The businesses that get the most reviews aren’t necessarily the best businesses. They’re the ones with the most consistent system for asking.
How much does review automation cost?
DIY software platforms: $50-$300/month for tools you set up and manage yourself. These give you the technology but you handle the strategy, copywriting, and setup.
Done-for-you systems: $1,500-$3,500 one-time for a professional to build a custom system for your business, including strategy, copywriting, and automation setup. You then own the system and run it yourself.
Ongoing management: Some businesses pay $200-$500/month to have someone manage their review system for them.
The best option depends on whether you want to DIY, have it built custom for you, or have someone manage it ongoing. Most local businesses get better results from custom-built systems because the messaging is tailored to their specific customer journey.
Is it legal to automate review requests?
What’s allowed:
- Automated timing and sending of review requests
- Follow-up reminders to customers who haven’t responded
- Asking all customers equally
- Making it easy with direct links to review platforms
What’s NOT allowed:
- Offering payment or incentives for positive reviews
- Selectively asking only happy customers
- Discouraging or preventing negative reviews
- Writing fake reviews or having employees post reviews
The FTC and platforms like Google care about authenticity. Automation is just a tool to systematically ask for honest feedback from real customers. The system handles the asking, your service quality determines the ratings.
As long as you’re asking for honest reviews from actual customers without incentives, automation is both legal and effective.
What platforms should local businesses collect reviews on?

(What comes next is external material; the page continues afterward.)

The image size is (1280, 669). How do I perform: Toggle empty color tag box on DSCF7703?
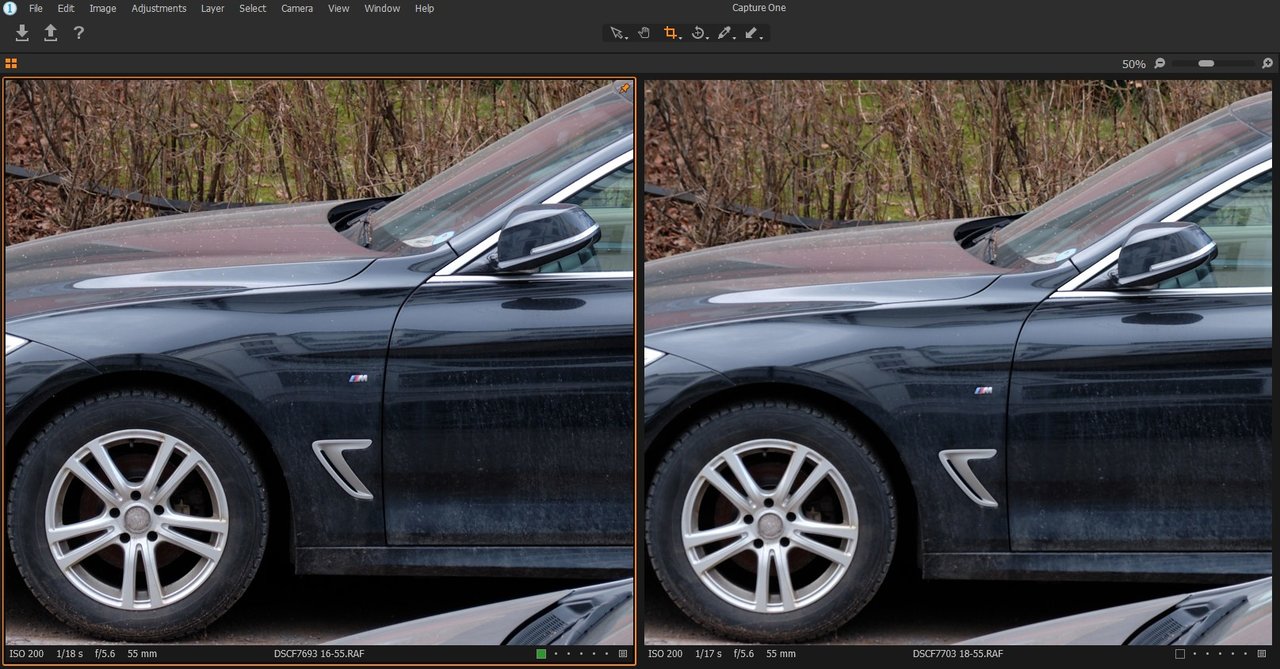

Google is non-negotiable. Most local searches happen on Google, so your Google Business Profile reviews matter most.
Beyond Google, focus on:
Industry-specific platforms:
- Healthgrades or Zocdoc (healthcare)
- Avvo (legal)
- Houzz (home services)
- Yelp (restaurants, salons, and many service-based businesses)
Yelp: Especially important if your customers search there or if your business shows up on Apple Maps, since Apple often pulls in Yelp data (reviews, photos, and details) to influence what people see.

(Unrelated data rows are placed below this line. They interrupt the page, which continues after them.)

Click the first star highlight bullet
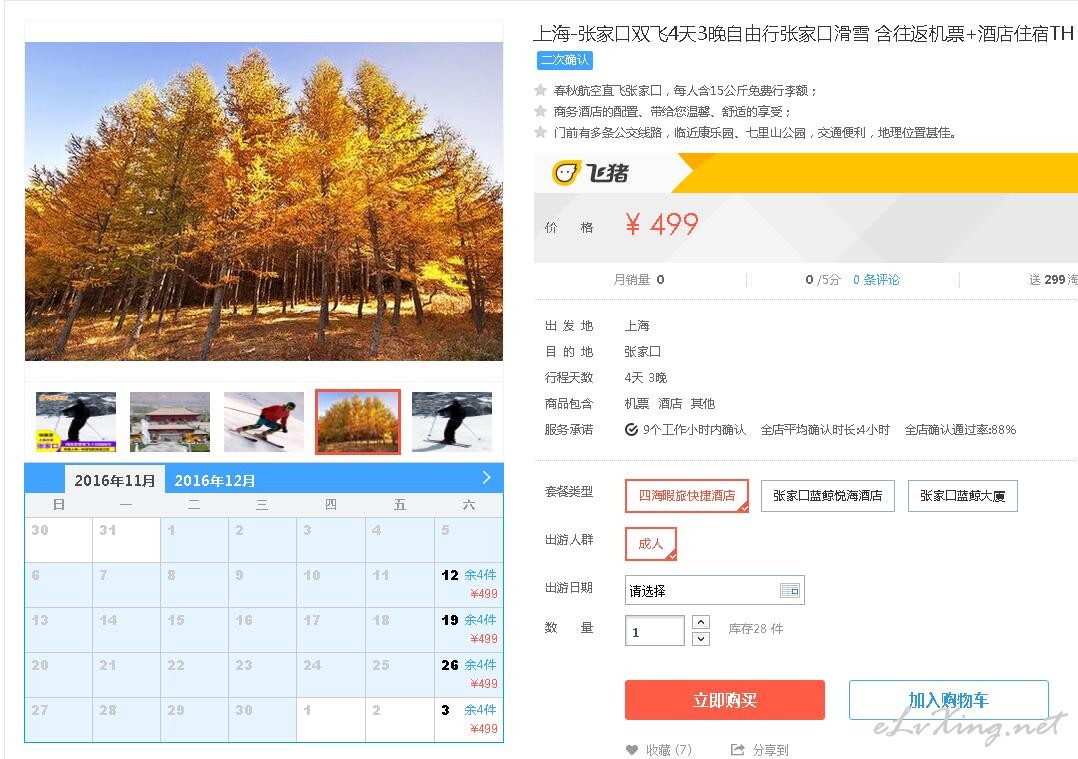 (x=540, y=90)
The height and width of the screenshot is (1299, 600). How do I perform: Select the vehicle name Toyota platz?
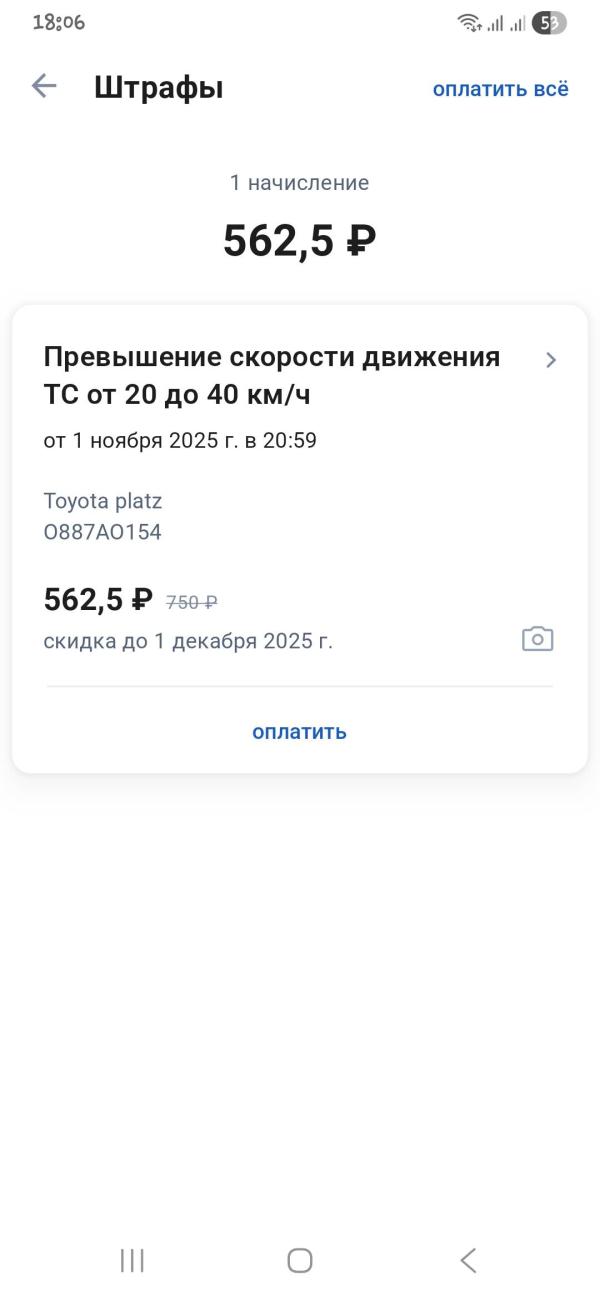tap(102, 501)
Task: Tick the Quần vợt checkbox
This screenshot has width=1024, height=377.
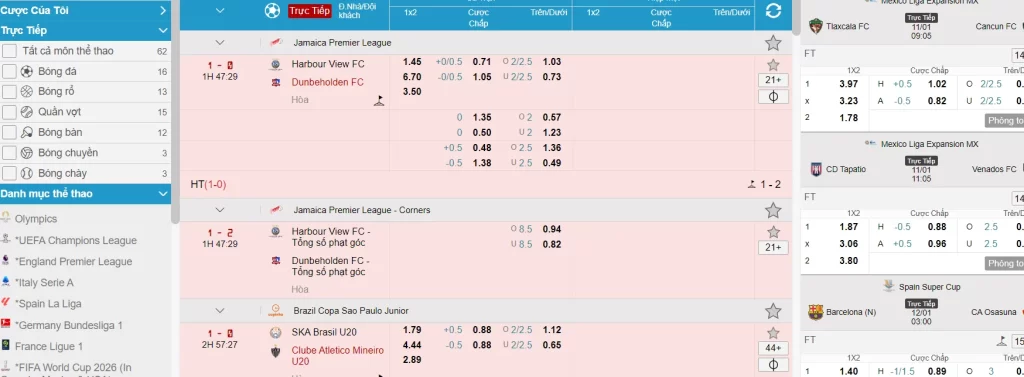Action: pyautogui.click(x=9, y=112)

Your website: Always collect testimonials you can showcase on your own site.
Don’t spread yourself too thin. It’s better to have 50 reviews on Google and 20 on one industry platform than 10 reviews scattered across 7 different sites. Focus on the platforms your customers actually check before hiring you.

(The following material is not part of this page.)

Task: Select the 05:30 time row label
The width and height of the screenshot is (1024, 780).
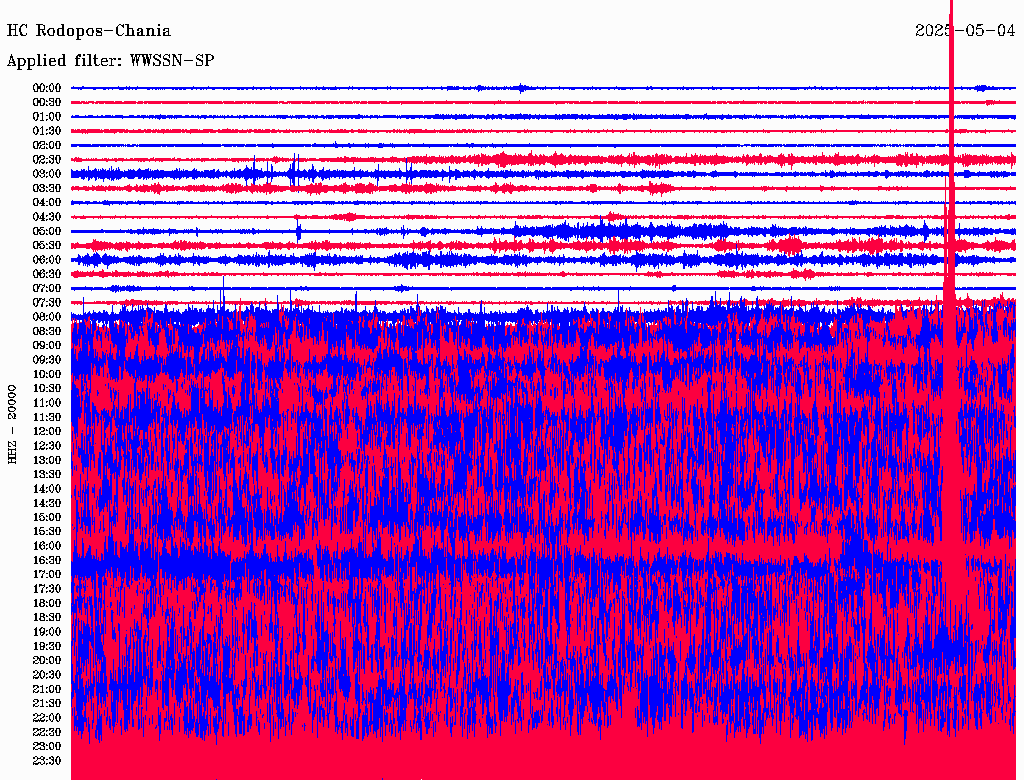Action: pyautogui.click(x=47, y=246)
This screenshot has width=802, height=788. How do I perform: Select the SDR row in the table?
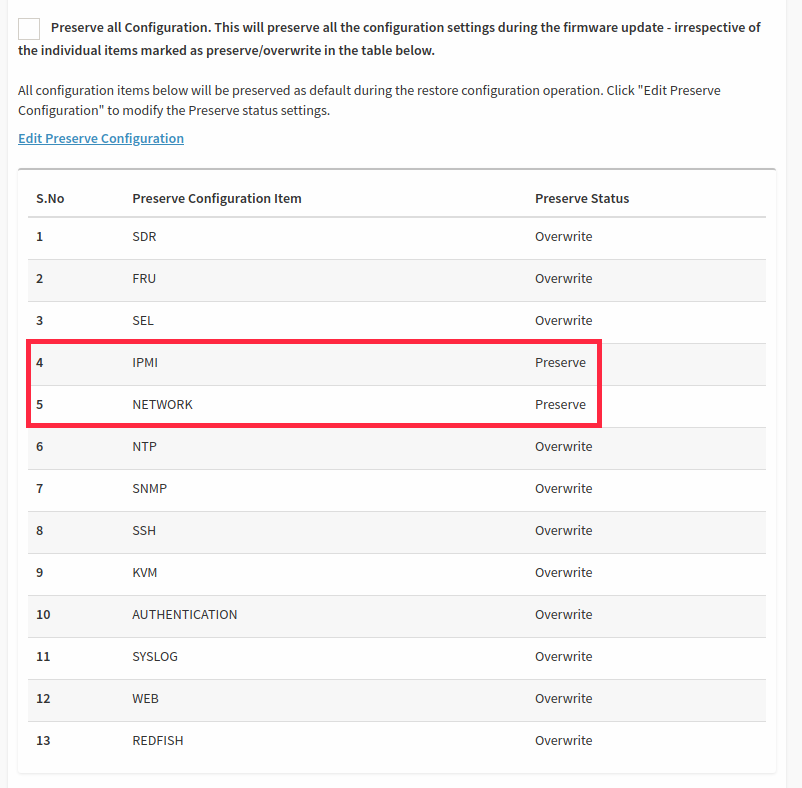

Most local service businesses should prioritize: Google first, one industry platform second, Yelp or Apple-connected reviews third, and website testimonials woven throughout your marketing.
How do you automate customer referrals?
The basic flow:
- Wait 30-60 days after purchase (they’ve experienced results)
- Send an email asking if they know anyone who might benefit
- Make sharing easy with pre-written messages they can forward
- Track who refers who through unique links or codes
- Automatically thank customers who refer others
- Send rewards/incentives if you’re using them (optional)
The automation handles timing, tracking, and follow-up. You handle delivering excellent service worth referring.
Some businesses offer referral incentives (discounts, credits, gift cards), others simply make it easy to refer without financial motivation. Both approaches work when systematized.
The key is making referrals part of your customer journey, not a random afterthought when you remember to ask.